Directions
From the line containing "conférence (114, 1491)" through the last line of the records below, each line is to be repeated exactly; pictures are to be omitted.

*** Data for this exercise

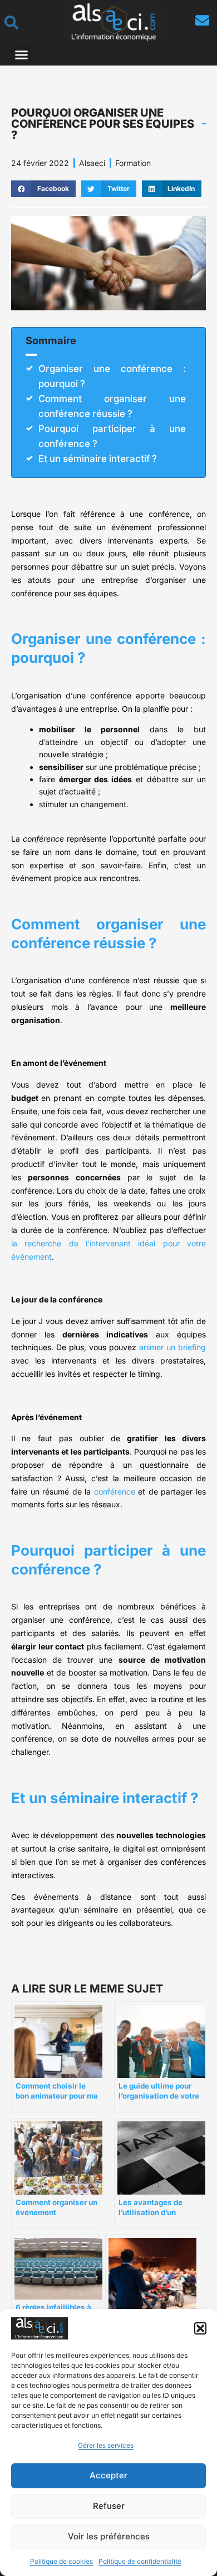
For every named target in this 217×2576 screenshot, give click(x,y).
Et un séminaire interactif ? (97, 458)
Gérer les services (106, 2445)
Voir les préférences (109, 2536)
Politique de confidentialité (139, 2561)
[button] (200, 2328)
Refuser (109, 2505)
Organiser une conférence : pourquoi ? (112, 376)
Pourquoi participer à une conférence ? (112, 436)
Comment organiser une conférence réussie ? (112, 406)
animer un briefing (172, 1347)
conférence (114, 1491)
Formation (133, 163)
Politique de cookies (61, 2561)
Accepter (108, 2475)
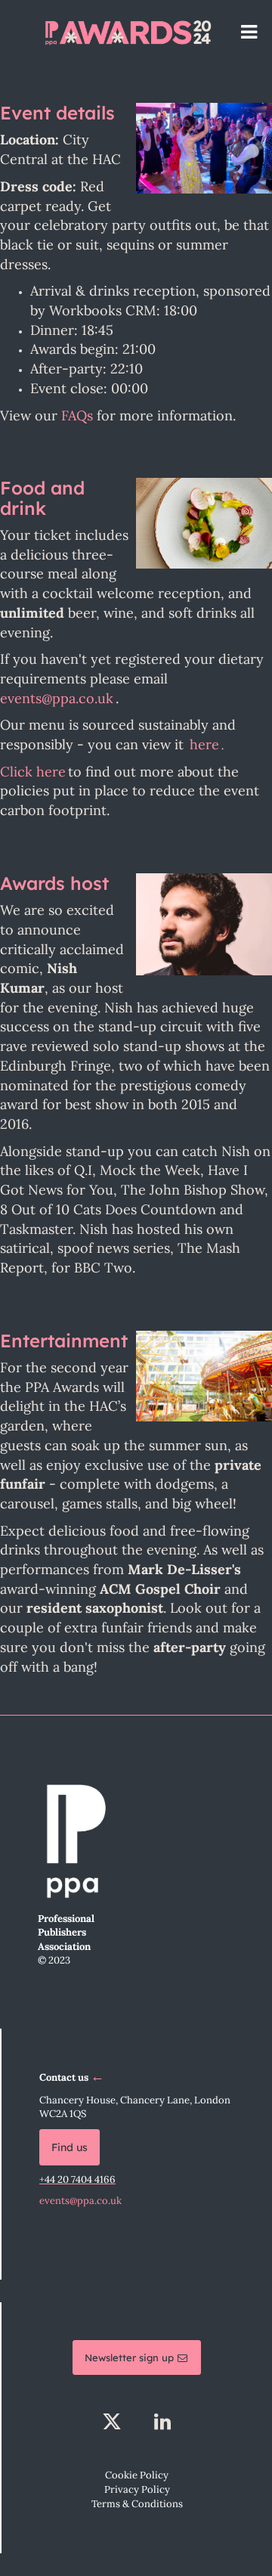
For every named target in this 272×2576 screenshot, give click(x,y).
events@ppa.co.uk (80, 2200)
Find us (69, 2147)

******

Reply to the task
conférence (114, 1491)
Formation (133, 163)
Politique de cookies (61, 2561)
Accepter (108, 2475)
For every named target in this 272×2576 screenshot, give click(x,y).
events@ppa.co.uk (80, 2200)
Find us (69, 2147)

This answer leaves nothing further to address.